Chaos testing: Testing the robustness of self-adaptive distributed applications against perturbations
14 August 2019
Context: Most current software systems are highly distributed, modular and configurable and embed their own adaptation mechanisms to resist various perturbations that could occur. These fault tolerance mechanisms work at the system configuration level by providing mechanisms to update configuration such as the running software versions, the node configuration or the application properties. The softwarization of modern networks has led to the emergence of virtual network functions which in turn become highly configurable, making all layers of a distributed system more agile but also making the system as a whole even more complex. Problem: This complexity combined with the absence of a single entry point to manage network reconfiguration, software deployment and internal application policies prevents an a priori assessment of the behaviour of a complex system when facing perturbations or a simple software brick update. The lack of a validation tool to evaluate the robustness of self-adaptive distributed applications against perturbations is a major problem that has been highlighted in recent bugs such as. Contribution: The emergence of platforms to automate and finely monitor the deployment of distributed software bricks makes it possible to build robustness test campaigns for these systems.
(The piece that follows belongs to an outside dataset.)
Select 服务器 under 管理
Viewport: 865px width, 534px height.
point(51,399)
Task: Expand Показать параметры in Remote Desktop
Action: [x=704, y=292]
In this paper, we define the notion of chaos tests which aims at assessing the robustness of such systems. A chaos testing framework is presented to support the definition of chaos tests using specific abstractions to test the robustness of such systems against various perturbations. Validation:We validate this chaos testing framework by demonstrating how a set of bugs that have been detected in production system following a software bricks update could have been detected using our approach.